Implorer pour l’éthique

Emportés dans la déconstruction en cours, nous pleurons, nous implorons – premier pas vers une autre éthique, encore inconnue

On pleure beaucoup au cinéma. Faire pleurer un acteur, c’est marquer son émotion, sa vulnérabilité, son impuissance. C’est souligner les tensions, les dilemmes inimaginables, les situations intenables, les douleurs insupportables, que doivent traverser les personnages. C’est inciter le spectateur à partager ces émotions tout en restant à l’abri, bien assis dans son fauteuil. Pleurer, en soi, n’a aucune signification précise. On peut pleurer de désespoir ou de joie, pleurer par dépit, par rage, par détresse ou par perte de repères. On pleure quand on ne peut plus répondre, quand toute action serait dérisoire, hors sujet, quand il est devenu inutile d’élaborer des stratégies ou des combinaisons. On pleure quand un univers a disparu (un mode de vie, un lieu, ne personne aimée), quand un monde s’est effacé, quand un réseau d’attachements ou de relations s’est effondré. Mais alors, si quelque chose se termine, autre chose peut commencer. Telle est la signification de l’imploration associée aux pleurs. Ne pouvant plus rien faire moi-même, je supplie. Il fut un temps où l’on priait des dieux ou des idoles, mais rares sont ceux qui, de nos jours, savent à qui adresser leur prière. Nous sommes d’autant plus accablés que bien que nous n’ayons personne à implorer, nous implorons. 

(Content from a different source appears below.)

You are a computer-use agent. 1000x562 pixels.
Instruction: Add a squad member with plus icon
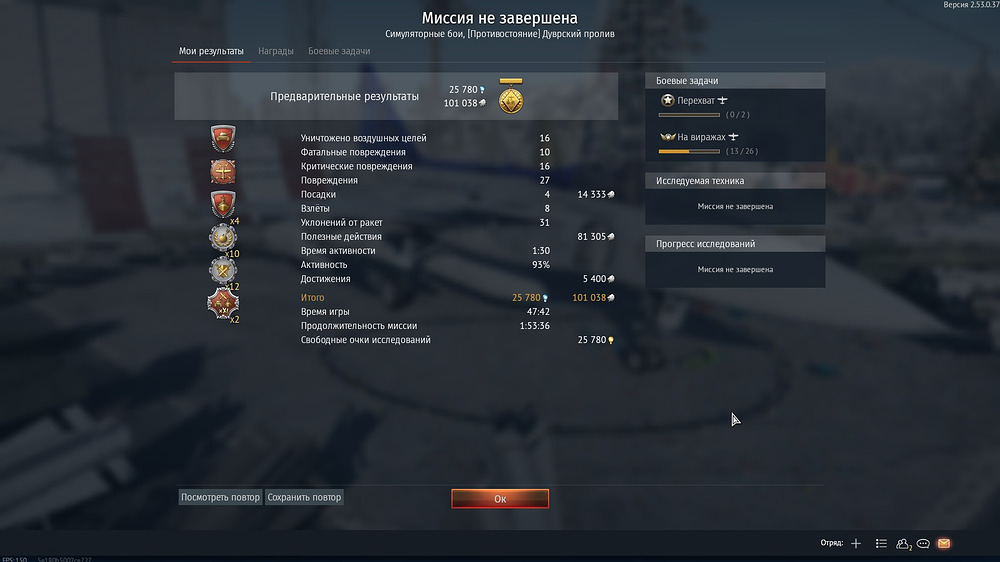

Ainsi en va-t-il dans la quadrilogie de Krzysztof Kieślowski (La Double Vie de VéroniqueBleuBlancRouge, 1991-94) dont les quatre films se terminent par des pleurs. Confrontés à des tensions, des situations inhabituelles, des injonctions paradoxales, les personnages ne savent qui implorer pour qu’advienne un monde dissocié de ce qu’ils ont vécu jusqu’alors : vivre avec un autre soi, inouï, s’ajoutant au sien propre (Véronique), accepter sa singularité au moment même où l’on assume un héritage (Julie), exiger un amour inconditionnel alors qu’on vient de forcer cet amour par une ruse, un piège (Karol), inviter une autre à vivre l’amour dont on a soi-même été privé (Joseph). Se sentir porter des valeurs auxquelles, jusqu’alors, on avait été étranger, c’est un choc, une épreuve. Les pleurs témoignent de l’incertitude, et aussi d’un franchissement, de nouvelles règles sur le point de s’instaurer, de ce qu’on peut, éventuellement, nommer une autre éthique, quoiqu’hétérogène, vaguement flottante et suspendue à l’avenir.